§ What you are asked to do:
Below are some records; print every one of them exactly.

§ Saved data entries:
_ _ _ _ _

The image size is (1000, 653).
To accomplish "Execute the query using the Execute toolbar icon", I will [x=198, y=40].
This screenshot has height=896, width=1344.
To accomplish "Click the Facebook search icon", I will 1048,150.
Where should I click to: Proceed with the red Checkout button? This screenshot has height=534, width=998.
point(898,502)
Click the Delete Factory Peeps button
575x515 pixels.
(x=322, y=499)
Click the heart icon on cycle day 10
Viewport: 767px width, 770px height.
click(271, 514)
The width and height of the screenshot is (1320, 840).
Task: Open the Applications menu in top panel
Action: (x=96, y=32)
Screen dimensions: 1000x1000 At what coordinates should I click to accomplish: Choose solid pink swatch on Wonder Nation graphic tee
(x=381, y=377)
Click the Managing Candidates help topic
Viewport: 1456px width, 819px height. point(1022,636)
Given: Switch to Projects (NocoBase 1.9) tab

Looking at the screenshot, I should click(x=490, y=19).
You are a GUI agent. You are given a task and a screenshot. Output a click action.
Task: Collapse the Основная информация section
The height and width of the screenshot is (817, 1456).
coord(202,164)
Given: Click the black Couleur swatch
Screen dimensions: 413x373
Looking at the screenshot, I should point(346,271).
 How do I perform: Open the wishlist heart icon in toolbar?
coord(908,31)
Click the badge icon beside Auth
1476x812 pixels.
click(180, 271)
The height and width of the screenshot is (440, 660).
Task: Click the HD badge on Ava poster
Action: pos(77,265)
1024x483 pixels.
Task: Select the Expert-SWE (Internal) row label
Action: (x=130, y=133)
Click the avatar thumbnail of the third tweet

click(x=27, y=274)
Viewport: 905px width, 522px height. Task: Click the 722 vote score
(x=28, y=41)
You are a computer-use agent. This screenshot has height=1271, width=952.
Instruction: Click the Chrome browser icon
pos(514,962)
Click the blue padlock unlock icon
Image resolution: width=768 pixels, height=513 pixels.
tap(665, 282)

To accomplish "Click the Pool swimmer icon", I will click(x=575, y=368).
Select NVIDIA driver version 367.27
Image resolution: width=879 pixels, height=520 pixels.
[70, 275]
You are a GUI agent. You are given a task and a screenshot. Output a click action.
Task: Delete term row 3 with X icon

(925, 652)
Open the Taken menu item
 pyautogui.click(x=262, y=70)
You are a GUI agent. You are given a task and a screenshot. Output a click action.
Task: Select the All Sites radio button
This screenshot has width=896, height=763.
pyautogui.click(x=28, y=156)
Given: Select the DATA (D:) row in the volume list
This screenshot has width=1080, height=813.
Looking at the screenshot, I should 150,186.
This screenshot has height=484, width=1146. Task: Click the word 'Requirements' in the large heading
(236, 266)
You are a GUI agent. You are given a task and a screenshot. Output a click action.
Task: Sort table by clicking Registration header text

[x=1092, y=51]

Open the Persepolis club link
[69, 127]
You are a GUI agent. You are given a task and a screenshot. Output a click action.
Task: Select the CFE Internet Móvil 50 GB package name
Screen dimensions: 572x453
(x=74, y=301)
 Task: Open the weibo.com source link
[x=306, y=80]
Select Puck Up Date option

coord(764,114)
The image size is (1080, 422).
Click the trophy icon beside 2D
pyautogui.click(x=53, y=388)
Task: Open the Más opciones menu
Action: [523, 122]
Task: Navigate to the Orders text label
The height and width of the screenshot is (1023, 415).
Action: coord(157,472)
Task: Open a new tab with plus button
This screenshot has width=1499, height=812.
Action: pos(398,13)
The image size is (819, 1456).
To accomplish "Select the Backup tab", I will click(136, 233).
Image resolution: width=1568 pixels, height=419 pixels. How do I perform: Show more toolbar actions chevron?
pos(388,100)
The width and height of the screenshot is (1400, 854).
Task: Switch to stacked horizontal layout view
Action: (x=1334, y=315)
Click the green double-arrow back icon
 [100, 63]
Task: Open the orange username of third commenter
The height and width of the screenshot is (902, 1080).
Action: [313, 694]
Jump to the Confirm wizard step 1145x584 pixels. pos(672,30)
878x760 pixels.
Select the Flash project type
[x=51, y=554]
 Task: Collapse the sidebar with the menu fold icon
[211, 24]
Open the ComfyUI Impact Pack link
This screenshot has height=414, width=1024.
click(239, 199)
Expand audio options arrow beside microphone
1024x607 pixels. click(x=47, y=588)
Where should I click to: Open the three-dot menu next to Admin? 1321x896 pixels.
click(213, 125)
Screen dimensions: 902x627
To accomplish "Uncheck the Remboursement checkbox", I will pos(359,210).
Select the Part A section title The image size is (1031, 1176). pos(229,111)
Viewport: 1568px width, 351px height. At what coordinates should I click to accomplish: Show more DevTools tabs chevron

_ _ _ _ _

§ Solution to this task:
The image size is (1000, 653).
To accomplish "Execute the query using the Execute toolbar icon", I will [x=198, y=40].
This screenshot has height=896, width=1344.
To accomplish "Click the Facebook search icon", I will 1048,150.
Where should I click to: Proceed with the red Checkout button? This screenshot has height=534, width=998.
point(898,502)
Click the Delete Factory Peeps button
575x515 pixels.
(x=322, y=499)
Click the heart icon on cycle day 10
Viewport: 767px width, 770px height.
click(271, 514)
The width and height of the screenshot is (1320, 840).
Task: Open the Applications menu in top panel
Action: (x=96, y=32)
Screen dimensions: 1000x1000 At what coordinates should I click to accomplish: Choose solid pink swatch on Wonder Nation graphic tee
(x=381, y=377)
Click the Managing Candidates help topic
Viewport: 1456px width, 819px height. point(1022,636)
Given: Switch to Projects (NocoBase 1.9) tab

Looking at the screenshot, I should click(x=490, y=19).
You are a GUI agent. You are given a task and a screenshot. Output a click action.
Task: Collapse the Основная информация section
The height and width of the screenshot is (817, 1456).
coord(202,164)
Given: Click the black Couleur swatch
Screen dimensions: 413x373
Looking at the screenshot, I should point(346,271).
 How do I perform: Open the wishlist heart icon in toolbar?
coord(908,31)
Click the badge icon beside Auth
1476x812 pixels.
click(180, 271)
The height and width of the screenshot is (440, 660).
Task: Click the HD badge on Ava poster
Action: pos(77,265)
1024x483 pixels.
Task: Select the Expert-SWE (Internal) row label
Action: (x=130, y=133)
Click the avatar thumbnail of the third tweet

click(x=27, y=274)
Viewport: 905px width, 522px height. Task: Click the 722 vote score
(x=28, y=41)
You are a computer-use agent. This screenshot has height=1271, width=952.
Instruction: Click the Chrome browser icon
pos(514,962)
Click the blue padlock unlock icon
Image resolution: width=768 pixels, height=513 pixels.
tap(665, 282)

To accomplish "Click the Pool swimmer icon", I will click(x=575, y=368).
Select NVIDIA driver version 367.27
Image resolution: width=879 pixels, height=520 pixels.
[70, 275]
You are a GUI agent. You are given a task and a screenshot. Output a click action.
Task: Delete term row 3 with X icon

(925, 652)
Open the Taken menu item
 pyautogui.click(x=262, y=70)
You are a GUI agent. You are given a task and a screenshot. Output a click action.
Task: Select the All Sites radio button
This screenshot has width=896, height=763.
pyautogui.click(x=28, y=156)
Given: Select the DATA (D:) row in the volume list
This screenshot has width=1080, height=813.
Looking at the screenshot, I should 150,186.
This screenshot has height=484, width=1146. Task: Click the word 'Requirements' in the large heading
(236, 266)
You are a GUI agent. You are given a task and a screenshot. Output a click action.
Task: Sort table by clicking Registration header text

[x=1092, y=51]

Open the Persepolis club link
[69, 127]
You are a GUI agent. You are given a task and a screenshot. Output a click action.
Task: Select the CFE Internet Móvil 50 GB package name
Screen dimensions: 572x453
(x=74, y=301)
 Task: Open the weibo.com source link
[x=306, y=80]
Select Puck Up Date option

coord(764,114)
The image size is (1080, 422).
Click the trophy icon beside 2D
pyautogui.click(x=53, y=388)
Task: Open the Más opciones menu
Action: [523, 122]
Task: Navigate to the Orders text label
The height and width of the screenshot is (1023, 415).
Action: coord(157,472)
Task: Open a new tab with plus button
This screenshot has width=1499, height=812.
Action: pos(398,13)
The image size is (819, 1456).
To accomplish "Select the Backup tab", I will click(136, 233).
Image resolution: width=1568 pixels, height=419 pixels. How do I perform: Show more toolbar actions chevron?
pos(388,100)
The width and height of the screenshot is (1400, 854).
Task: Switch to stacked horizontal layout view
Action: (x=1334, y=315)
Click the green double-arrow back icon
 [100, 63]
Task: Open the orange username of third commenter
The height and width of the screenshot is (902, 1080).
Action: [313, 694]
Jump to the Confirm wizard step 1145x584 pixels. pos(672,30)
878x760 pixels.
Select the Flash project type
[x=51, y=554]
 Task: Collapse the sidebar with the menu fold icon
[211, 24]
Open the ComfyUI Impact Pack link
This screenshot has height=414, width=1024.
click(239, 199)
Expand audio options arrow beside microphone
1024x607 pixels. click(x=47, y=588)
Where should I click to: Open the three-dot menu next to Admin? 1321x896 pixels.
click(213, 125)
Screen dimensions: 902x627
To accomplish "Uncheck the Remboursement checkbox", I will pos(359,210).
Select the Part A section title The image size is (1031, 1176). pos(229,111)
Viewport: 1568px width, 351px height. At what coordinates should I click to accomplish: Show more DevTools tabs chevron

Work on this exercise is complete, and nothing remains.